Understand “the jungle”

The report indicates a desire to apply anti-camping policies in certain “high-sensitivity areas”, which it identifies as: public parks, designated natural areas, townships, areas targeted for redevelopment; locations near homes, schools, or business entrances; recreational trails; riparian areas (where sanitation facilities are not available); areas that “interfere with municipal operations and maintenance; » places that prevent public use of city lands and areas marked against trespassing.

According to the theory set out in the draft report, the city’s goals of keeping these areas free of encampments can be achieved through clear communication between the city and those affected, including the homeless population, outreach workers and more. Again.

Southwest Park, the official name of the area where “the jungle” is located, is listed as a low-sensitivity area, in that enforcement would not be a high priority for the city until further action is taken. mitigation will not be in place, namely that “realistic housing alternatives are available to be offered to people living in an unprotected settlement.

One idea encouraged by the report is to use an “encampment advocacy agency” to work collaboratively with encampment residents and city officials and can navigate between the two, particularly regarding security issues. public. One suggestion from the report is that such an agency could provide a bathroom or hand-washing facility close to the camp, in addition to regularly removing litter.
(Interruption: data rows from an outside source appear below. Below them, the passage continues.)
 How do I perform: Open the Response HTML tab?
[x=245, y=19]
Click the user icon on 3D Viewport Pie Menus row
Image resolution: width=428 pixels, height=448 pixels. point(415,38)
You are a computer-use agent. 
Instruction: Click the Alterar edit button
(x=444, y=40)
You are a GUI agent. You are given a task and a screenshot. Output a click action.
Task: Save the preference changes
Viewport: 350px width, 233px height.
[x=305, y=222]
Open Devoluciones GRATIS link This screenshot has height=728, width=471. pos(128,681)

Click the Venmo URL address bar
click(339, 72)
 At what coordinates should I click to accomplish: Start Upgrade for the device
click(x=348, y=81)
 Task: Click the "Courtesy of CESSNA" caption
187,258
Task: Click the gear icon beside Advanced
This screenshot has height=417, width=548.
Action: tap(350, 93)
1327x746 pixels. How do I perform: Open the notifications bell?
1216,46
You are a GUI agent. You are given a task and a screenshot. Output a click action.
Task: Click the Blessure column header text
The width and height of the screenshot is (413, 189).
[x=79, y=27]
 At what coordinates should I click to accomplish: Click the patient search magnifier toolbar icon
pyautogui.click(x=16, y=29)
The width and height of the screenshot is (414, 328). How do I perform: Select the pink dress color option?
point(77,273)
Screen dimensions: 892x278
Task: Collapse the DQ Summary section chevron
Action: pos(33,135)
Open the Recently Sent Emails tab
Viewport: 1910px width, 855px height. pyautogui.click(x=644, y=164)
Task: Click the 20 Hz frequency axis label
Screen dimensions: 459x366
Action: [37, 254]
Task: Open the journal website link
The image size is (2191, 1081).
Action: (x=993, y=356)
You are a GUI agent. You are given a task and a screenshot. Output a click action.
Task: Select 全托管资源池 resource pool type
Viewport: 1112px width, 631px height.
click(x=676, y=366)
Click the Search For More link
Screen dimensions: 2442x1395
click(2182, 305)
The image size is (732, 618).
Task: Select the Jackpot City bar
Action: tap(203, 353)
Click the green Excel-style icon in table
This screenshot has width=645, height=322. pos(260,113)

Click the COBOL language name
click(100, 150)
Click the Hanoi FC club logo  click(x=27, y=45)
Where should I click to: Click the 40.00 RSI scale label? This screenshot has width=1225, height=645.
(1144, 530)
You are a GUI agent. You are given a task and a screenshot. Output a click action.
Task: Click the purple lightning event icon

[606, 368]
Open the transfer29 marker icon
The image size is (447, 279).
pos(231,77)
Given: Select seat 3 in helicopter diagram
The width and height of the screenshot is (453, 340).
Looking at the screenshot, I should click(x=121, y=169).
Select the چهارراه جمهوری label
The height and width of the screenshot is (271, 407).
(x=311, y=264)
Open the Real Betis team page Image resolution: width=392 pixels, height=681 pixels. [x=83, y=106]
“The city’s approach to enforcement against encampments on city land must be strategic and guided by a realistic understanding of the political will, cost and resources required for enforcement and clearance,” states the report, making it clear that the plans made are not final, but just under consideration. “In addition, a demined area is often reconstituted as a camp site in a few months without vigilance. It is not wise to adopt a policy that will not be applied on the ground.

Finally, the report casts the current moment as an opportunity for change: with the extra money from the U.S. stimulus package, the city of Ithaca and Tompkins County stand to take advantage of the money (and any additional funding they can obtain) to invest in “facilities and services” to build on the systems already in place to help the homeless population. In terms of procedure, a Request for Expression of Interest is suggested to gauge interest in local agencies and determine the type of services available.